Sunday, August 06, 2006

Chechens and Navajos

One thing that the magic of Google book search lets you do is find citations to yourself. For more than two years now I have been trying to keep a current list of all the publications that cite my work. I wish I could say I came up with the idea, but it was suggested to me by Mari-Ann Kelam. The list has grown to several pages. Today it just grew by two more entries.

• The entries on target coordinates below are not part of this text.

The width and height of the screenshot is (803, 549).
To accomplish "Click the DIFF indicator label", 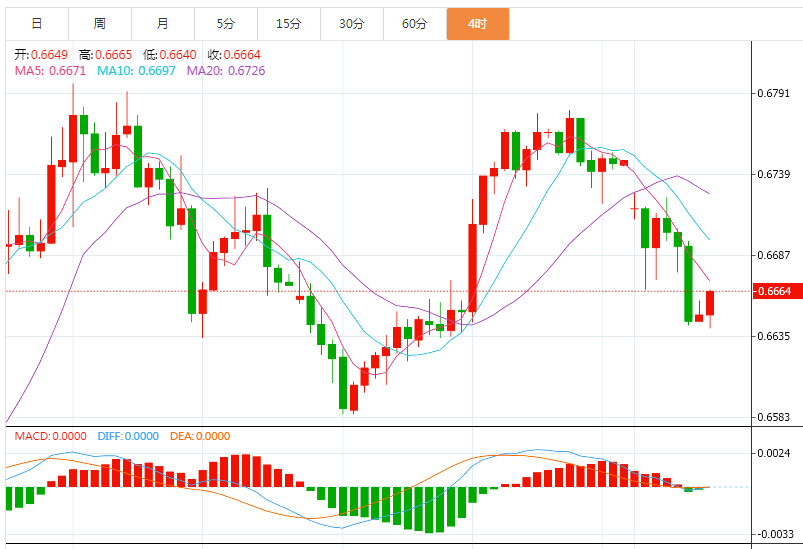I will click(128, 436).
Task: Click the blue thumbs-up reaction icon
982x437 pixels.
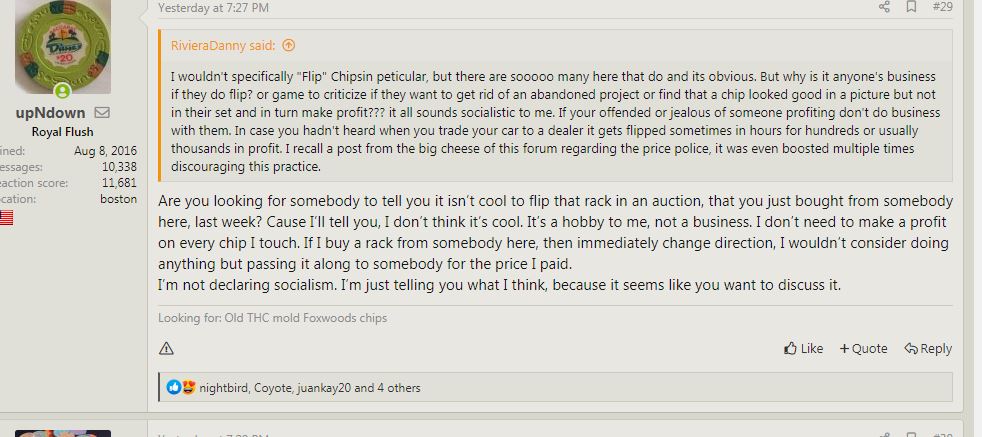Action: pos(174,387)
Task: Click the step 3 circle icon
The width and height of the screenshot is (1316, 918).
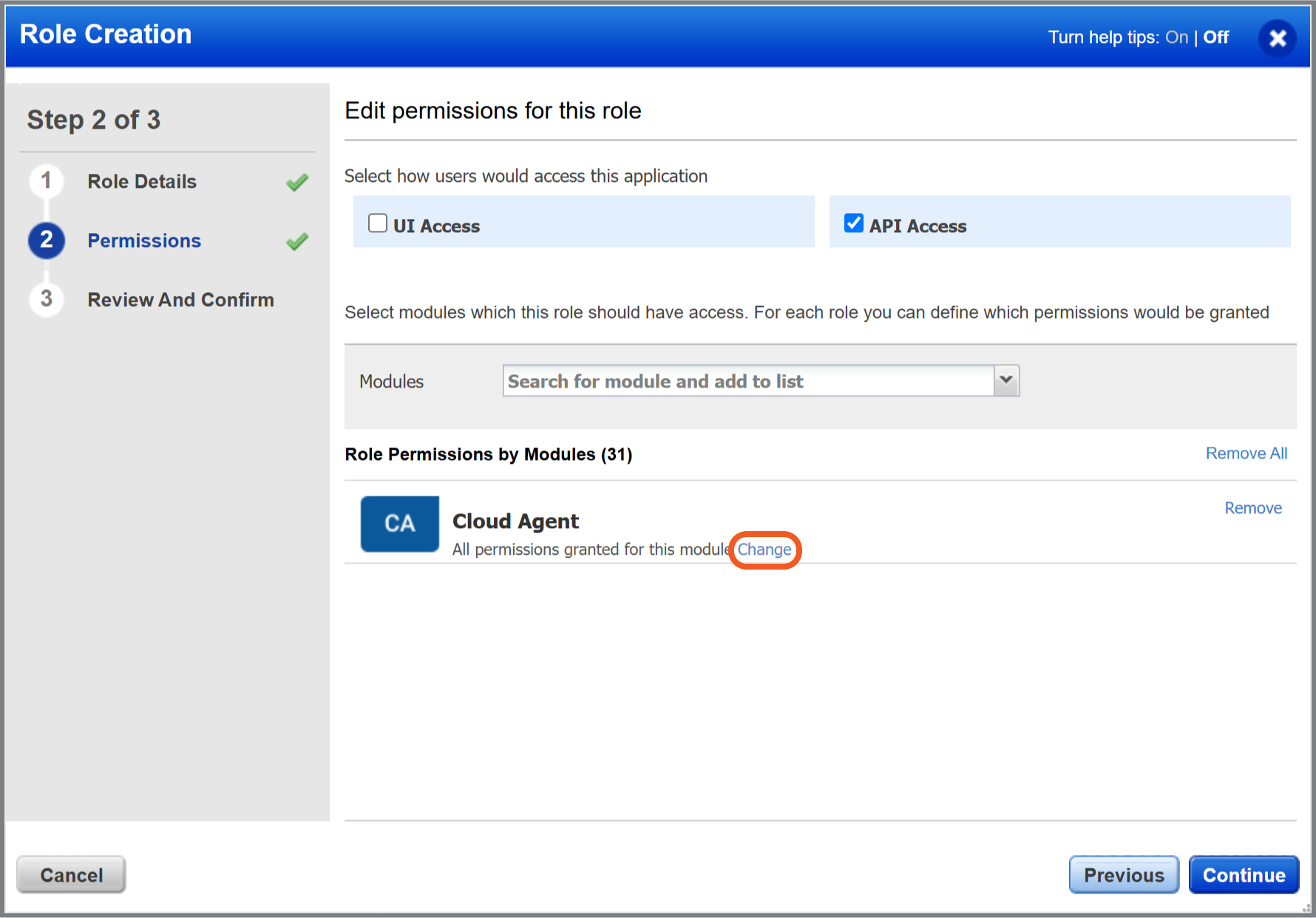Action: 47,299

My first book, The Stalinist Penal System will be 10 years old next year. It is still, however, cited fairly frequently in scholarly literature. I just found a citation for it from two years ago. Emma Gilligan, Defending Human Rights in Russia: Sergei Kovalyov, Dissident and Human Rights Commissioner, 1969-96 (London: Routledge, 2004) has an end note to my book. I think the fact that my work is still cited after so many years is a really good sign.

My second book, Ethnic Cleansing in the USSR, 1937-1949 (Westport, CT: Greenwood, 1999) seems to get cited more frequently. I recently found a very interesting book that cites my chapter on the Chechens and Ingush extensively. The book is Margaret Ziolkowski, Alien Visions: The Chechens and Navajos in Russian and American Literature (University of Delware Press, 2005). This book quotes me at least half a dozen times. I am not exactly sure of the exact number since out of the three pages of end notes with citations to my book Google only lets me view two of them. These two pages cite my book five times. Aside from the fact this book cites me, I think the concept of comparing Soviet and American victims of ethnic cleansing is fascinating.

Both the ethnic cleansing of the Navajos and the Chechens took place during "Good Wars" at the hands of the "Good Guys." The Union Army marched the Navajos to Bosque Redondo during the Civil War and the USSR deported the Chechens to Kazakhstan and Kyrgyzstan while fighting against Nazi Germany in the course of World War II. Since the victors write history there is of course very little published on either of these atrocities compared to Southern slavery and the Holocaust. I am quite sure that Ziolkowski's book is the first lengthy study comparing one of Stalin's national deportations with the earlier removal of Native Americans from their homelands. I like the research premise so I am going to try and find a copy of the book. When I do I will put a review of it up here.